= WORK REQUIRED =
Across the listing below, work out how many lines include the word "agent". Give the number alone.

= SOURCE MATERIAL =
++++++

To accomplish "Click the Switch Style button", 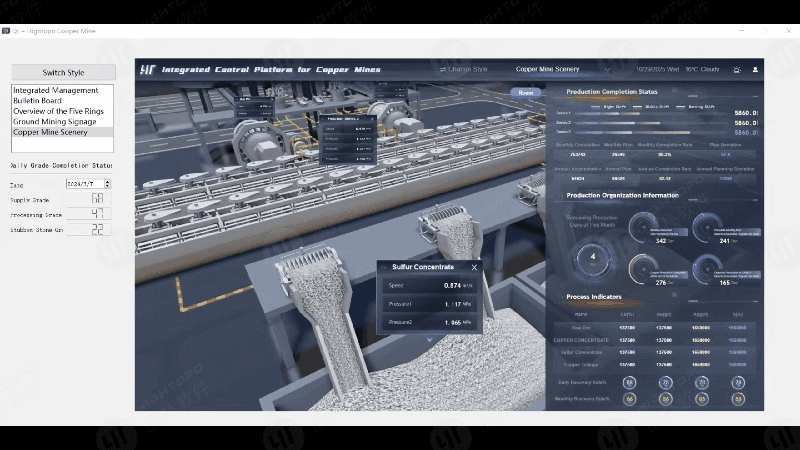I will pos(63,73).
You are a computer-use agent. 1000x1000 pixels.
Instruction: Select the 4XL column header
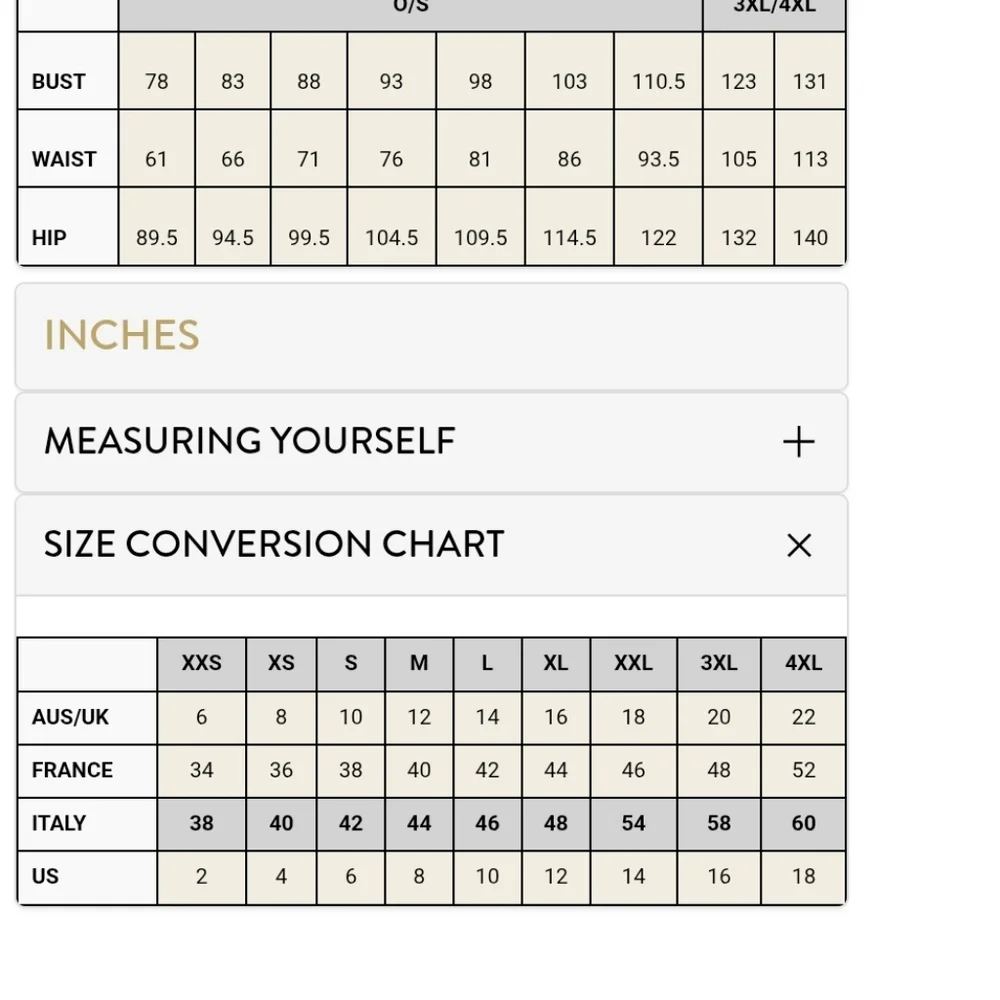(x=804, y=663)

++++++

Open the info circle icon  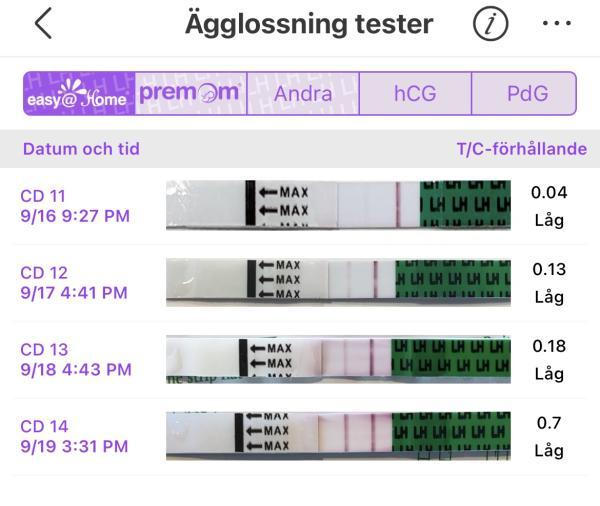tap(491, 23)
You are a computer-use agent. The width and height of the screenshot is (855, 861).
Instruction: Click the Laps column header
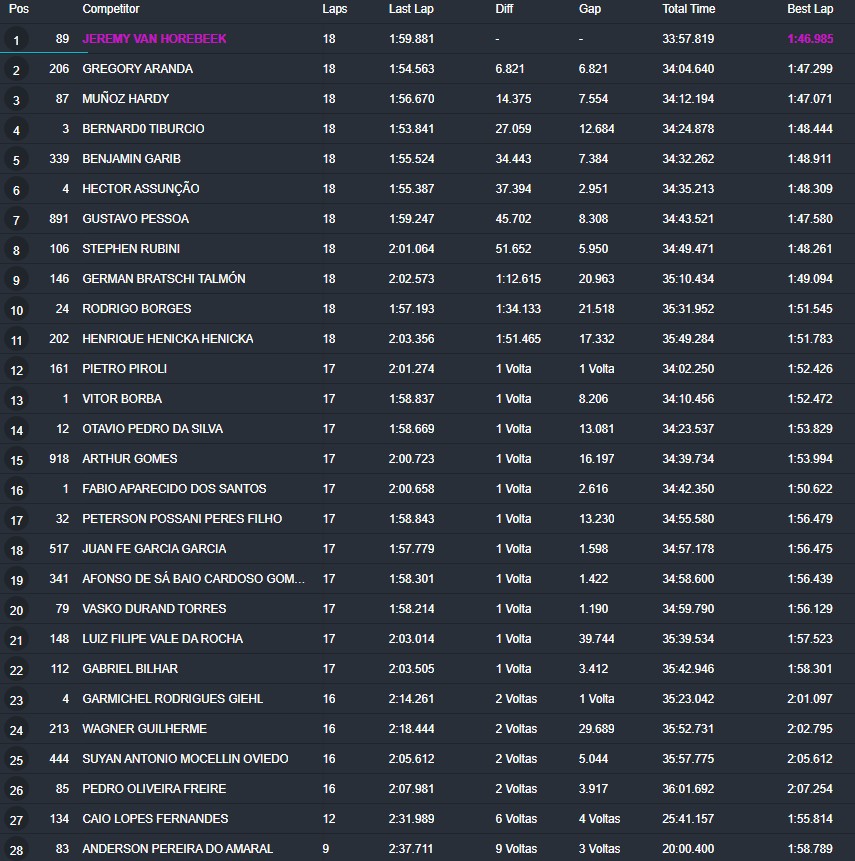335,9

++++++

= COMPLETED EXERCISE =
2